According to recent reporting by The Register, the ShinyHunters group has been linked to a new breach involving CarGurus. The details are consistent with a pattern that security teams have been tracking for over a year. No exploit. No malware. No zero-day. The attacker authenticated.
That distinction matters. It defines the entire problem — and the only category of solution that resolves it.
The Attack Surface Is Identity
Credential-based intrusion is not an emerging trend. It is the established method. Attackers use stolen credentials, social engineering, real-time phishing, and session hijacking because those techniques work reliably against legacy authentication.
Groups like ShinyHunters do not require zero-day vulnerabilities. They exploit authentication. The fastest path into an enterprise today is a convincing login — not a technical breach.
Legacy MFA does not change that calculus.
SMS codes are intercept-able. Push notifications are subject to fatigue attacks. Authenticator app codes can be relayed in real time. The attack surface is not the perimeter. It is identity.
Why This Attack Works
Modern phishing infrastructure has become fully automated. With generative AI, attackers produce pixel-accurate login replicas in seconds. The victim submits credentials. The attacker relays the session to the legitimate site. The site requests MFA. The victim approves. Access is granted.
The human approval step is the vulnerability. As long as an authentication system requires a person to judge whether a prompt is legitimate, it can be defeated by an attacker who controls what that person sees.
This technique scales because the underlying architecture permits it.
What Cryptographic Identity Assurance Does Differently
Token’s Biometric Assured Identity platform eliminates the conditions this attack depends on.
Every credential is cryptographically bound to the specific domain it was registered with. When a ShinyHunters phishing page requests authentication, the Token device does not respond.

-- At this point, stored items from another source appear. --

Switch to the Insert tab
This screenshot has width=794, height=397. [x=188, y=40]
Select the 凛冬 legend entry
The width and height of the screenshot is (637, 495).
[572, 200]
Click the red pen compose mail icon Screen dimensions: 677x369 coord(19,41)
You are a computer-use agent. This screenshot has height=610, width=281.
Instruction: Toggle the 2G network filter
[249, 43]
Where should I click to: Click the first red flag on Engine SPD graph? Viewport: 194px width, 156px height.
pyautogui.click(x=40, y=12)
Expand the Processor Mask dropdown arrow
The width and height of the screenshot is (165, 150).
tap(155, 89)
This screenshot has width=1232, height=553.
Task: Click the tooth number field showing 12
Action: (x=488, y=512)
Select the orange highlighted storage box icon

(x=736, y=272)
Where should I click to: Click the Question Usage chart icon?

The origin does not match. The signature is never created. There is no code to relay, no push notification to approve, and no shared secret to steal.
Authentication additionally requires a live biometric match stored in secure hardware and physical proximity to the device being accessed. The authorized individual must be present — not just their credentials.
An attacker holding valid credentials gains nothing. An attacker who has induced a user to click a malicious link gains nothing. An attacker who has compromised a cloud account gains nothing.
That is what phishing-resistant architecture looks like in practice.
ShinyHunters Is Not the Anomaly
ShinyHunters is one group executing one variant of a universal attack pattern. As long as enterprises rely on passwords, SMS codes, push-based MFA, or app-generated OTPs, this cycle continues. Detection improves. Response accelerates. But attackers authenticate.
The durable resolution requires removing the human approval step entirely and binding authentication to biometric identity, hardware, physical proximity, and domain-level cryptography.
If an authentication method can be phished, it will be phished. If it can be relayed, it will be relayed. If it places the judgment burden on the user, it will eventually fail.
ShinyHunters did not break in. They logged in. Token Assured Identity closes that door. Not with more factors. With absolute certainty.